Assume you decide you don’t need s in the message anymore and change the third line in the main method to:

Object arg = '/' + i;

Then arg will contain just a number, because char + int does not concatenate, but add the values.

Answer 3

If you construct a filename you sure will use it afterwards. That in most cases involves access to a physical media which is magnitudes slower than anything you can do wrong with concatenating your Strings. So, do what is maintable and don't worry about performance in this particular case.

My advice when building filenames is to use the File class or Path that will automatically make sure to get path separators right.

EDIT: As you point out in your comment, your question is about the general case. Just look at the source. StringBuilder.append(String) ends up doing a System.arraycopy() in String.getChars() whilst StringBuilder.append(char) directly copies a single character. So in theory, StringBuilder.append(char) will be faster.

However, you'd have to benchmark this to see if it makes any difference in practice.

Answer 4

I'm not sure if either of the options is better in terms of performance, but I can think of another issue to consider, that would prefer the first snippet.

The compiler can better protect you against typos if you append primitives instead of the String representation of those primitives.

Consider:

String plus10 = "plus" + 10;

If you type by mistake

String plus10 =  "plus" + 1O;

The compiler will give you an error.

If, on the other hand, you type

String plus10 =  "plus" + "1O";

The compiler will have no problem with that.

The same goes for appending chars

String plus = "x" + '++' + "y";

will not compile while

String plus = "x" + "++" +  "y";

will pass compilation.

Of course it would be better to use constants and not hard coded values (and to append to a StringBuilder instead of using String concatenation), but even for the constants I would prefer primitive types over Strings, as they give you one more level of protection against errors.

Answer 5

There is no any significant difference in performance actually. An average it will take the same time to do string concatenation.

However, internally Java compiler replaces + operator with StringBuilder at compile time.

So when using + operator with char, compiler will convert it into a StringBuilder internally and use .append(char). The same will happen with a string, with a difference that it will use .append(String).

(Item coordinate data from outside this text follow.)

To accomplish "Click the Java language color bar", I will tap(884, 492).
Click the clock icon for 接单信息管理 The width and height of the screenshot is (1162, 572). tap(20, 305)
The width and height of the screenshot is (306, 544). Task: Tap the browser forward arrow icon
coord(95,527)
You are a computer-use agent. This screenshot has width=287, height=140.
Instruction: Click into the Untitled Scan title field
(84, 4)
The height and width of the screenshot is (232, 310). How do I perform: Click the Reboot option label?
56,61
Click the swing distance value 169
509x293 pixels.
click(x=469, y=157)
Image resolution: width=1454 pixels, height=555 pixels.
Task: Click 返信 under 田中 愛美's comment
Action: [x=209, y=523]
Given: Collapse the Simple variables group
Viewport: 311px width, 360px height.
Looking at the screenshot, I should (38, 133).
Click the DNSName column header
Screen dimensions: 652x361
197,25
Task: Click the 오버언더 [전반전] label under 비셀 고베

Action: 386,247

And as I mentioned above, there is no difference an average. Simple test will show that time difference is close to 0. So this is really matter of readability. And from readability perspective, if you are concentrating strings, it's better to keep the type same, and use String even for single characters, rather than char

Answer 6

Looking at the source code often helps to understand what is happening.

String s = s1 + s2

Will execute:

String s = new StringBuilder(s1).append(s2).toString();

Now look into the source code for append(char) and append(string) of the class StringBuilder:

http://grepcode.com/file/repository.grepcode.com/java/root/jdk/openjdk/6-b14/java/lang/AbstractStringBuilder.java#AbstractStringBuilder.append%28char%29

http://grepcode.com/file/repository.grepcode.com/java/root/jdk/openjdk/6-b14/java/lang/AbstractStringBuilder.java#AbstractStringBuilder.append%28java.lang.String%29

You will see that append(string) performs more checks to see if the string is null or empty. However, you probably will not notice any difference.

Answer 7

This is what's under the hood: String str = s1 + "/"; essentially creates 2 new separate String objects (str and new String("/")).

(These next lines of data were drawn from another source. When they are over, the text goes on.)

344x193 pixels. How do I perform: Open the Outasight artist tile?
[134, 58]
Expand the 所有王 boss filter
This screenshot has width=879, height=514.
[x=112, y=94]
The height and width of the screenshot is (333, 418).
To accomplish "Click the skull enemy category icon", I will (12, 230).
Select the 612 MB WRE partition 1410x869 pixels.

This is no problem for small software, but think about it memory-wise if you were to create 2 String objects (keep in mind: objects reserve 1 entry in the Stack plus contents kept in the Heap) for n > 500.000 database entries.

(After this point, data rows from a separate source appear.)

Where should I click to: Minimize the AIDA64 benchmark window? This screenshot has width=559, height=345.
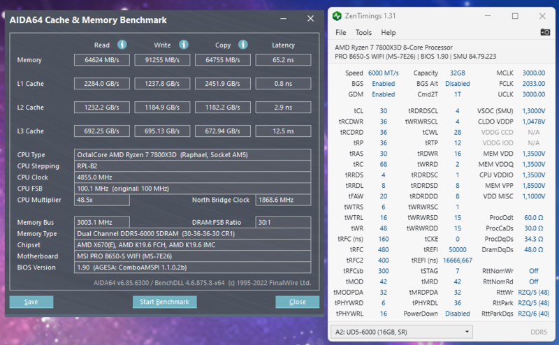tap(284, 19)
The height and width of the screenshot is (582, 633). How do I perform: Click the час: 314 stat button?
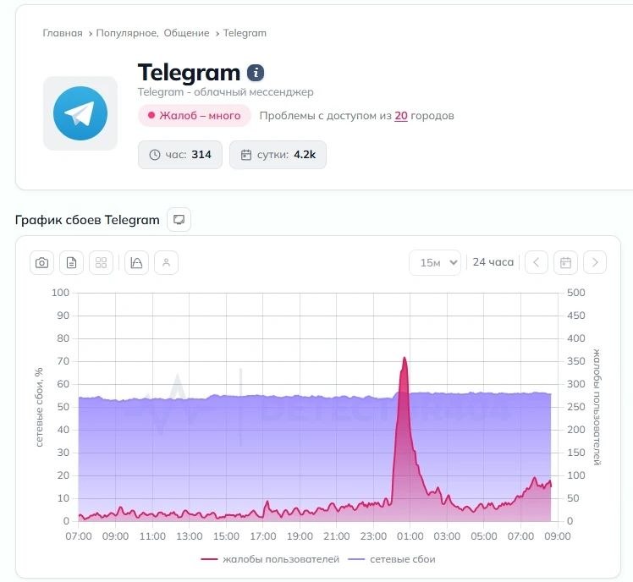[x=180, y=155]
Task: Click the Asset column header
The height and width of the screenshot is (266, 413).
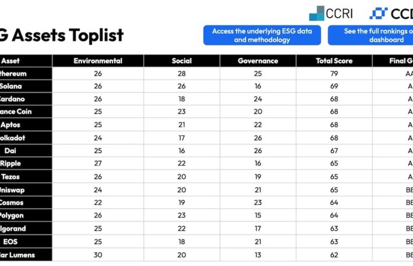Action: 26,61
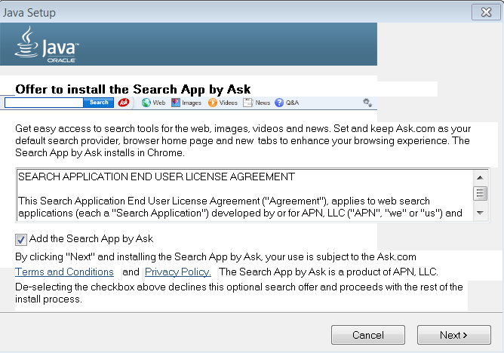Close the Java Setup window

pos(481,12)
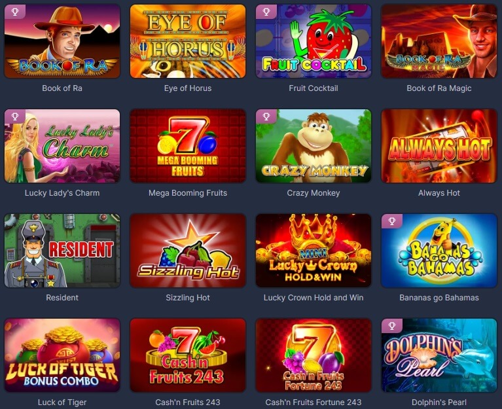The height and width of the screenshot is (409, 502).
Task: Click the trophy icon on Book of Ra
Action: tap(15, 12)
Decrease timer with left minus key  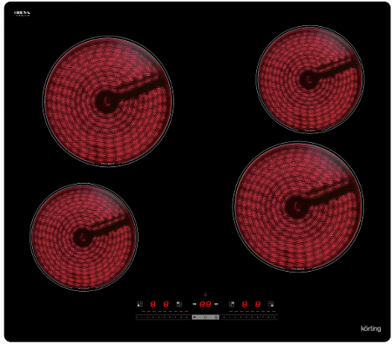point(194,304)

Using single quotes, like String str = s1 + '/', will result in another process entirely. '/' stands for the numeric ASCii character representation value of whatever single character is written between the quotes. This operation has a constant (O(1)) runtime (think instant array access) and will naturally be faster than creating and referencing objects.

As lots of people have suggested already, using a StringBuilder object for String concatenation is much easier on memory than building strings with the + operator.